02年ドラフトで東海大から自由獲得枠で巨人へ入団した久保裕也である。球団からいきなり、先日野球殿堂入りした平成の大エース斎藤雅樹の「背番号11」を託されたことからも、その期待の大きさが伺える。久保は同期の松坂世代・木佐貫洋とともに1年目から先発ローテーションの一角を任せられ7勝を挙げる活躍、順風満帆のプロ生活のスタートを切った。
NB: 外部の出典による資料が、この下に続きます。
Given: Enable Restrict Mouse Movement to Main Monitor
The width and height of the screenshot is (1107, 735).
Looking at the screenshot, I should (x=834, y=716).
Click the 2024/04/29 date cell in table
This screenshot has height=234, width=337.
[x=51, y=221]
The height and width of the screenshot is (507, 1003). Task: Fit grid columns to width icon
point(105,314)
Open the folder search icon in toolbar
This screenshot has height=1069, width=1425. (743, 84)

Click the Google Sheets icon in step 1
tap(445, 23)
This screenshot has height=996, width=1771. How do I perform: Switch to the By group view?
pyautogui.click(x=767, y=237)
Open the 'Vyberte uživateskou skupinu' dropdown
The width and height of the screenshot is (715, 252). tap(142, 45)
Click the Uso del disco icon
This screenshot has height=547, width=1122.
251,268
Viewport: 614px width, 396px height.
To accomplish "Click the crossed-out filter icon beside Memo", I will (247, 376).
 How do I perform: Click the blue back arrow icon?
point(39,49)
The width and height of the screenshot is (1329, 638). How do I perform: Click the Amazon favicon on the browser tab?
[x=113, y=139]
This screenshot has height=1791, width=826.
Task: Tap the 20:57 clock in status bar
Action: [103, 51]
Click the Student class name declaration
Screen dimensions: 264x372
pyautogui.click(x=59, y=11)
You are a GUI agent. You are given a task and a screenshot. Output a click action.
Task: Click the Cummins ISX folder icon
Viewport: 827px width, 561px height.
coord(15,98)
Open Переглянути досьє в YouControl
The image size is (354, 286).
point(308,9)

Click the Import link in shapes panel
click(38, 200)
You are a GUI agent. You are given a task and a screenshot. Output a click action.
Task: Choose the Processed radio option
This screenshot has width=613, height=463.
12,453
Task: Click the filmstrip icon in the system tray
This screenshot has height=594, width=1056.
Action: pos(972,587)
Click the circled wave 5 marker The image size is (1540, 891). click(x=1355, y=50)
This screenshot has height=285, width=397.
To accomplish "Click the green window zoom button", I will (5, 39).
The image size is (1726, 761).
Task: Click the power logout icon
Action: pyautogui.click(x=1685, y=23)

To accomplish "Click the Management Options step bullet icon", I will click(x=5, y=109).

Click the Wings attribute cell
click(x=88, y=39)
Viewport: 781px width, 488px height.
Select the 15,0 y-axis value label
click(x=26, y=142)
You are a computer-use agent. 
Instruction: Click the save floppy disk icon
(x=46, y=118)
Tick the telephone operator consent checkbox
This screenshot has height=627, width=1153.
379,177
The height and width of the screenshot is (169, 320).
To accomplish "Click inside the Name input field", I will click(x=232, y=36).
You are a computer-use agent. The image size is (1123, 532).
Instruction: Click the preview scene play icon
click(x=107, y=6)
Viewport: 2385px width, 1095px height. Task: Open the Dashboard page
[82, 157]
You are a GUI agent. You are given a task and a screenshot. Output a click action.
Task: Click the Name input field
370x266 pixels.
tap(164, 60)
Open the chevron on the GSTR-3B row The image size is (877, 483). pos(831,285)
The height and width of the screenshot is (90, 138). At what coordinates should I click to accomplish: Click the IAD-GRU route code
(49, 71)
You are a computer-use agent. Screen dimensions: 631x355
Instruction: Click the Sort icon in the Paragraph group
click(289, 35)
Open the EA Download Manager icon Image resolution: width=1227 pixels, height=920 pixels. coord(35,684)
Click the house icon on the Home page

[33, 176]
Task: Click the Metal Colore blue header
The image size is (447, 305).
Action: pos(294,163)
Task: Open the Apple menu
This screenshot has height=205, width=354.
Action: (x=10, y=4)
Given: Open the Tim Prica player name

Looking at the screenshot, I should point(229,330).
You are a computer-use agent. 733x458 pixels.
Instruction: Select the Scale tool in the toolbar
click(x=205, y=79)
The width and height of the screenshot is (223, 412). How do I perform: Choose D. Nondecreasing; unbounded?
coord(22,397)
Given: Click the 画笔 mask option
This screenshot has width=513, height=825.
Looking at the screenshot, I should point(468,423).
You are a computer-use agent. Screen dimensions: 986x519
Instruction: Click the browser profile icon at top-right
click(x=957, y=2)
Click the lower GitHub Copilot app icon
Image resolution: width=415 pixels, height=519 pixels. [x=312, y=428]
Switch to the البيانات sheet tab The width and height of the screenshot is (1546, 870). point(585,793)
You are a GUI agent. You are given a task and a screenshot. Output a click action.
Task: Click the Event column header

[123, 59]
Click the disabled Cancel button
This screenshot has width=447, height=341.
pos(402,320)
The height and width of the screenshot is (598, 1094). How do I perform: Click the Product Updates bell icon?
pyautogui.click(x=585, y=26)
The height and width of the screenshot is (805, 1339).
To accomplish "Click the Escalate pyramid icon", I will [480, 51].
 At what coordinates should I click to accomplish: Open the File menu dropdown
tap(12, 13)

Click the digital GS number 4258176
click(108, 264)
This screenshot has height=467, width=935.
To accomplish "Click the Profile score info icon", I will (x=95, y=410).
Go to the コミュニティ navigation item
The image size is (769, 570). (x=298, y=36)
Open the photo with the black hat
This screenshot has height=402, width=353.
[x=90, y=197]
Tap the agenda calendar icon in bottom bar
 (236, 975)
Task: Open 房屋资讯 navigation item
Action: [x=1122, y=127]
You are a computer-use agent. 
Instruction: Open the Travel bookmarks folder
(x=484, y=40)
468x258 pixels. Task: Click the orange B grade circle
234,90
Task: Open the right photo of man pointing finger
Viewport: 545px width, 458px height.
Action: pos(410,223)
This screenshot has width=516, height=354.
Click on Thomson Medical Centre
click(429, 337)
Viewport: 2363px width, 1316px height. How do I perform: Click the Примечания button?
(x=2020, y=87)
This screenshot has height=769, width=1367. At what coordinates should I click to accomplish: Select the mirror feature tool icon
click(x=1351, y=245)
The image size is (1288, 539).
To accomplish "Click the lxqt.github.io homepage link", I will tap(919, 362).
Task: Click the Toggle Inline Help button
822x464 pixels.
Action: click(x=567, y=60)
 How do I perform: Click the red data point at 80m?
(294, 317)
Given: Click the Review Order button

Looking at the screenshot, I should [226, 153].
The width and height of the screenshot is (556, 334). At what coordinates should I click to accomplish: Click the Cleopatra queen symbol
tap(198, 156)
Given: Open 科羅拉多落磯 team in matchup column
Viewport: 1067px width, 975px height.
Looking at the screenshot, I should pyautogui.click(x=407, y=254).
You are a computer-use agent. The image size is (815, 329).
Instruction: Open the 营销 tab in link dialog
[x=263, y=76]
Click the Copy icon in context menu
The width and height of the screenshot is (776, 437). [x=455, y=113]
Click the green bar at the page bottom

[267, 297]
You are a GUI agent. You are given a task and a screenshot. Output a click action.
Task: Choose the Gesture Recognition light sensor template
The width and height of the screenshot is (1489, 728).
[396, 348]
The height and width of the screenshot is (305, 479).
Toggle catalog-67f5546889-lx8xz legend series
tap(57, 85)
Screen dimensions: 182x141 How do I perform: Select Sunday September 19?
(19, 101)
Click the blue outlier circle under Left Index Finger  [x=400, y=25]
2年目以降も融通の利く便利屋としてプルペンを支えたが、07年あたりから次第に登板機会を失い、このまま久保も終わりかと囁かれ始めたその時、一つの転機が訪れる。09年オフ、同期入団の木佐貫がオリックスにトレードされたのだ。もう若手ではなく中堅選手。自分もあとがない。久保自身も期するところがあったのだろう。翌10年、区切りの30歳となるシーズンで、久保はこれまでのうっぷんを晴らすような鬼気迫る活躍を見せ79試合に登板。翌11年シーズン途中からクローザーとして定着し、20セーブ、防御率1.17と驚異的な数字を残してみせた。
だがこの2年間で146試合に投げまくった代償は大きく、右股関節手術に続き、右肘靱帯再建手術を受け長期リハビリ生活に突入する。皮肉にも原巨人のピークとも言える12年のチーム五冠達成のシーズンに久保はひたすらリハビリに励んでいたわけだ。復帰は14年4月の中日戦。気が付けば、チーム生え抜き最年長投手になっていた。
全盛期のボールとは程遠い状態ながらも大量ビハインドや先発投手が故障時の緊急登板等、与えられた場所で黙々と投げ続ける背番号11。もちろん勝負所で登板する山口鉄也やマシソンの肉体的かつ精神的疲労は想像を絶するものだと思う。だけど、結果がすべてのプロ野球でセーブ数やホールド数が記録されない「勝負所じゃないところ」で投げ続けるのも結構しんどい仕事だろう。久保のようにセットアッパーやクローザーとして実績のある投手ならなおさらだ。
そして2015年は投手陣の急激な世代交代の波に飲まれ1軍登板なし。オフには巨人を自由契約となりDeNAへ入団。通算418試合登板のベテラン右腕は入団会見で「若い選手のいい見本となれるように頑張ります」と抱負を語った。
盟友・木佐貫洋は昨季限りで現役引退。多くの松坂世代がユニフォームを脱ぐ中、今年5月で36歳になる男は巨人時代の栄光の背番号11と決別し、新天地でゼロからのスタートを切る。
久保裕也のDeNAでの新背番号は「00」である。